» **Extracted text**:
--------------------
Remembering Donnelly Rhodes

Remembering Donnelly Rhodes

Donnelly Rhodes – Biography
by Northernstars

(January 9, 2018 – Toronto, ON) Born and educated in Winnipeg, Donnelly Rhodes Henry was the son of Manitoba playwright Ann Henry. His first job was a trainee warden in Manitoba’s National Park. He joined the Royal Canadian Air Force and in 1957 he joined a newly formed drama club and was quickly convinced that acting was the only career for him.

After the RCAF he accepted an offer from John Hirsch to become apprentice actor and stage manager at the Manitoba Theatre Centre. Several years later Hirsch encouraged the young actor to head east to the National Theatre School, which had just opened in Montréal. It was there he met and married Martha Buhs, who took his family name Henry as a stage name, a name she kept after their marriage failed. Following graduation, Rhodes made his professional debut on stage at Ontario’s Stratford Theatre as Stanley Kowalski in A Streetcar Named Desire, appearing in many plays with Martha Henry. He was also cast in numerous Canadian Broadcasting Corporation television dramas including an outstanding performance in Harvey Hart’s David Chapter 11. His work on stage and television brought him to the attention of Universal Pictures in Hollywood, which offered him a seven year contract.

Although he left Universal after only two years, Rhodes lived in Los Angeles from 1964 to 1970 and appeared in a stag­gering variety of roles, including the lovable ex-convict “Dutch” on the satire series Soap. In his time south of the border he appeared on nearly every hit American TV series including Laredo, Marcus Welby, Mannix, Mission Impossible, Alfred Hitchcock Presents, Wild Wild West, Magnum P.I., Tarzan, Report To Murphy and Hill Street Blues.
--------------------
» **Required actions**:
(1) In the Donnelly Rhodes biography, what role did Rhodes play in his professional stage debut at Stratford?
(2) Quote the Donnelly Rhodes biography word for word, from "Donnelly Rhodes –" down to "career for him.".

» **The data**:
--------------------
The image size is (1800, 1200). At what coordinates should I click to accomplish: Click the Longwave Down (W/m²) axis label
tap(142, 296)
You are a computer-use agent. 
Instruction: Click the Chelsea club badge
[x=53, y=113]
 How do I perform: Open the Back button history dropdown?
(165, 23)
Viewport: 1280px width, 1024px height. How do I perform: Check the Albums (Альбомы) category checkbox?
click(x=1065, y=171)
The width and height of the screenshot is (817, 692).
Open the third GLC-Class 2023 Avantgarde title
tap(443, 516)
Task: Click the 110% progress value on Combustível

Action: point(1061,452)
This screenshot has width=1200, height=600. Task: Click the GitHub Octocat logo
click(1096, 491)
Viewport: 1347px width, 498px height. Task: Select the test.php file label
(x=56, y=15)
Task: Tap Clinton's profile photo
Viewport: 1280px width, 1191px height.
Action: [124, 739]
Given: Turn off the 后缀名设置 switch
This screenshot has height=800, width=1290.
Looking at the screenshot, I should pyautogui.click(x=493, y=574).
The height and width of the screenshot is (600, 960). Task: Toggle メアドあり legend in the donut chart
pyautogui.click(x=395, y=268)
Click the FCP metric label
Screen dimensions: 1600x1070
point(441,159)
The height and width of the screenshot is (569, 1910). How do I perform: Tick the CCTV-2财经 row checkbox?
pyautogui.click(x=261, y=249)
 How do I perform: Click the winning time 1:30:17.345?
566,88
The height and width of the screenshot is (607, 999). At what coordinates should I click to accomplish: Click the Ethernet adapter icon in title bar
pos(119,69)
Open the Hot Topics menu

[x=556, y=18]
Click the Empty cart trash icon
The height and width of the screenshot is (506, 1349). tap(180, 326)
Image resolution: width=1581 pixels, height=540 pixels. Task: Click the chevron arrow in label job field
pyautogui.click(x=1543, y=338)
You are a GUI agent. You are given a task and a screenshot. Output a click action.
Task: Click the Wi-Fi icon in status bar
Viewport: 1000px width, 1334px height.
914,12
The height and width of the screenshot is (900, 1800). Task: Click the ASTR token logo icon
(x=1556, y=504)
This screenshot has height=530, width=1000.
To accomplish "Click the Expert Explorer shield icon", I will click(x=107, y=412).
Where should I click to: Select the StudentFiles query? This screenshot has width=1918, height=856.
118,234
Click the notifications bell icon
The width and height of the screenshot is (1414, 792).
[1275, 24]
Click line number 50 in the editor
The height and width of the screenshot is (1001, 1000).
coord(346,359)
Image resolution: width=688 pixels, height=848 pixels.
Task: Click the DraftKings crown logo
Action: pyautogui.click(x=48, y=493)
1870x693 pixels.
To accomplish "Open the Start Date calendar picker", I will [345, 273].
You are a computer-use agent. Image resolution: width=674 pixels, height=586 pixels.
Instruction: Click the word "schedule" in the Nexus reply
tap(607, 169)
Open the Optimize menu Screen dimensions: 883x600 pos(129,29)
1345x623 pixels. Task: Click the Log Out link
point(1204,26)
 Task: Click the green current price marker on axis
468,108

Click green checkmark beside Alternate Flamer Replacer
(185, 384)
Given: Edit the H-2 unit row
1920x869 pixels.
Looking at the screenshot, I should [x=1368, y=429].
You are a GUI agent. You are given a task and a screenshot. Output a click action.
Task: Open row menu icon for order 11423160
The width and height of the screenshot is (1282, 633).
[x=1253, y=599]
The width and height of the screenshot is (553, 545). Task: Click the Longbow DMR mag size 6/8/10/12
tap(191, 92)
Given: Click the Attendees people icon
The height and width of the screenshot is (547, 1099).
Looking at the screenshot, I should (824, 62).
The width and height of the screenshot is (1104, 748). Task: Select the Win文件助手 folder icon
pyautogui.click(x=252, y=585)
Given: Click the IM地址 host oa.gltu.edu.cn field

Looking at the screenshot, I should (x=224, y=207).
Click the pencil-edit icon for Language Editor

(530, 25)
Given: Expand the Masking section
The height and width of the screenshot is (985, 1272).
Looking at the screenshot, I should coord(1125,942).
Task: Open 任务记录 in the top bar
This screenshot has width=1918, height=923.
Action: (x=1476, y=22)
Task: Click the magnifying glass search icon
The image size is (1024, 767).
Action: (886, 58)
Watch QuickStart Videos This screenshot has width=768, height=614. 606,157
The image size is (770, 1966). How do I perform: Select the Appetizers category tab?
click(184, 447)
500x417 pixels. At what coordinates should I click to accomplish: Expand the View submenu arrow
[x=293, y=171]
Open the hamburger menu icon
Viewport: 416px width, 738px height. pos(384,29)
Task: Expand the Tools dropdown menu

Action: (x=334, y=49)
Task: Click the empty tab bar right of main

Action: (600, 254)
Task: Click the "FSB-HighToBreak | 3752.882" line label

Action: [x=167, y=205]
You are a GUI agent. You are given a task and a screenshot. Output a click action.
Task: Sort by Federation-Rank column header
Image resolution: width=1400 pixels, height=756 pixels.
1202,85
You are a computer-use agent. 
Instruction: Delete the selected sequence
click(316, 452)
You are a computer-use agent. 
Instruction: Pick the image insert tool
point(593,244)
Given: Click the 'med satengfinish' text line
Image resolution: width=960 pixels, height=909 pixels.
--------------------
» **Answers for the tasks**:
(1) Stanley Kowalski in A Streetcar Named Desire.

(2)
Donnelly Rhodes – Biography
by Northernstars

(January 9, 2018 – Toronto, ON) Born and educated in Winnipeg, Donnelly Rhodes Henry was the son of Manitoba playwright Ann Henry. His first job was a trainee warden in Manitoba’s National Park. He joined the Royal Canadian Air Force and in 1957 he joined a newly formed drama club and was quickly convinced that acting was the only career for him.